What Is a Good DoorDash (Tip? It’s Hard to Say

“The question is, how do we have this single amount of money coming from the customer split up in a way that everybody gets enough of the pie? And what the Post article really highlights is everybody gets different slices,” Cameron said. “This leaves the question: Is it enough?”

Uber Eats offered the largest payout to the restaurant, while Grubhub paid its driver the most money. Cameron said it’s not about who gets the biggest slice, but whether the restaurant workers and app drivers are earning a fair wage. She pointed out that many platforms aren’t profitable, and their fees can take a big bite out of restaurant profits. Yet restaurant owners feel compelled to join the apps if they want to compete for diners, and they pay extra for preferred advertising to make their establishments pop first when an app user conducts a search.

Meanwhile, driver pay can vary widely based on platform, location, and whether the app batches orders for efficiency.

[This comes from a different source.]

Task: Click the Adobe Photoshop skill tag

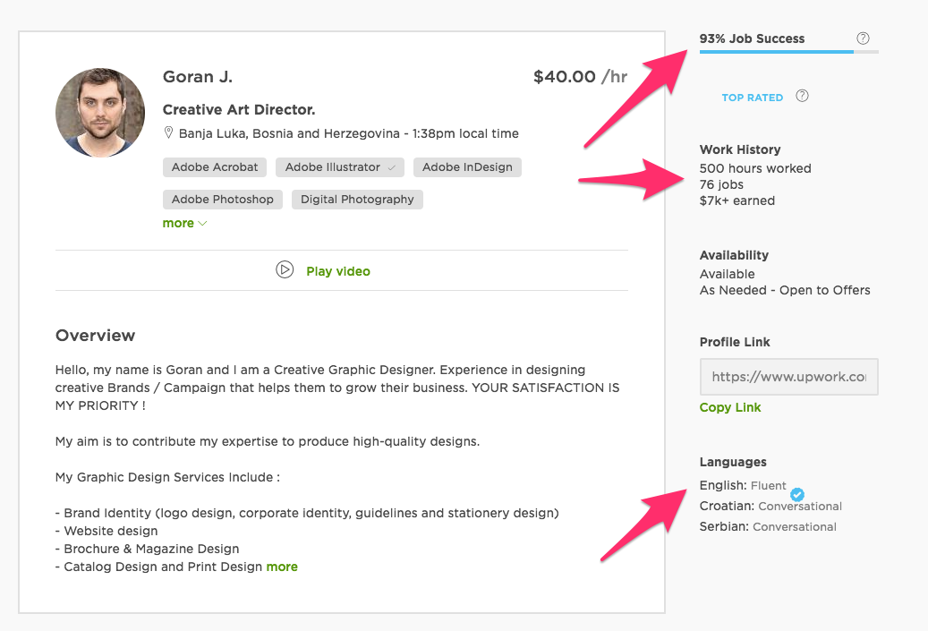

The state of California, where the experiment was done, passed legislation requiring drivers to get 120% of minimum wage for their “engaged time,” so Uber Eats adds a fee to cover that cost, according to the newspaper.

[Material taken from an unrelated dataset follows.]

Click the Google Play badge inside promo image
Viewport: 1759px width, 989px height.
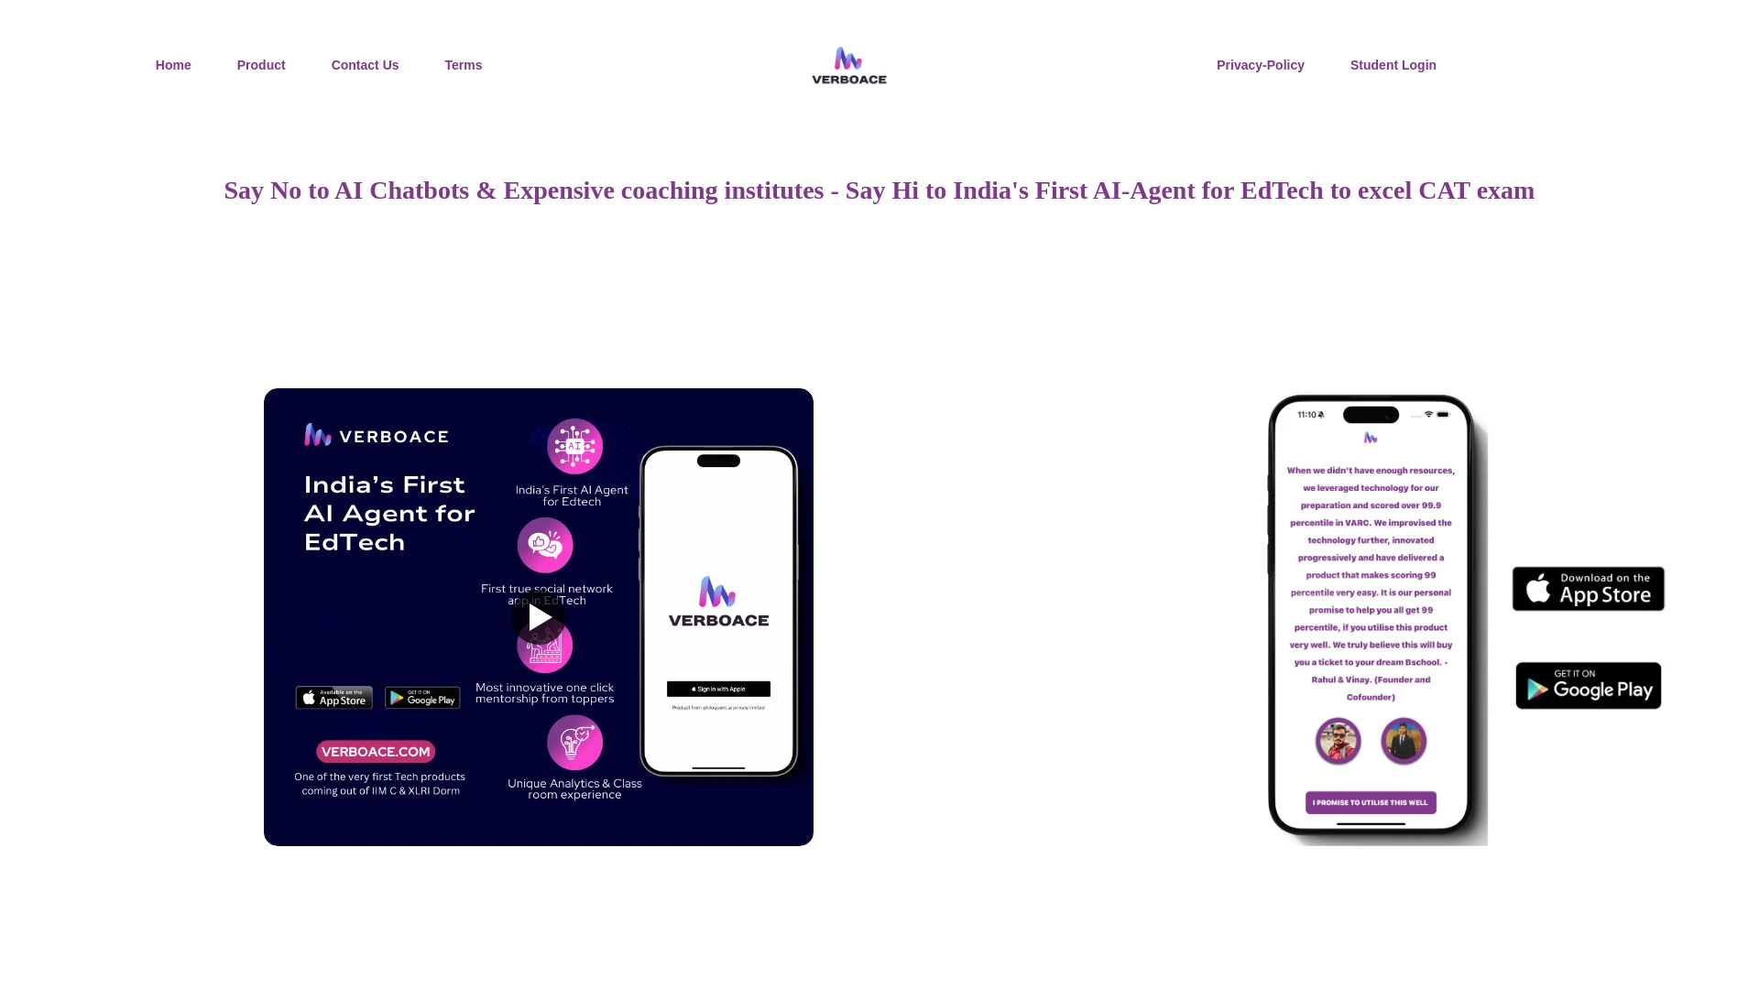click(421, 697)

“Many restaurants are really hurting. And drivers need to earn a fair wage,” Cameron said. “So, to the question about who should get the most, it’s more like who can get enough to cover their costs and then, hopefully, earn a profit. It seems like many of the individuals who are playing this in the app game aren’t getting enough to cover their costs.”

“Many restaurants are really hurting. And drivers need to earn a fair wage.”— Lindsey Cameron

She said one of the gems of the Post article is seeing how the platforms pay drivers. Although Uber Eats had the best rate for that single order, drivers can’t assume it will always be that way.

“All of this points to the opacity we see in this algorithmically managed work,” the professor said. “If you don’t know how the algorithm is making decisions — how it is batching orders, what rates it is setting — all of these things keep power in the hands of the platform companies, and drivers have less information to go on to make informed decisions.”

Greater Transparency Around Delivery Fees Is Needed

Cameron, who studies the gig economy, said The Washington Post article reveals just how difficult it can be for customers to figure out where their dollars are going. She said greater transparency is needed, especially around the service charges. When the newspaper asked questions about the fees, they got vague answers, and when they pressed further, the platforms conceded that the money flowed to them.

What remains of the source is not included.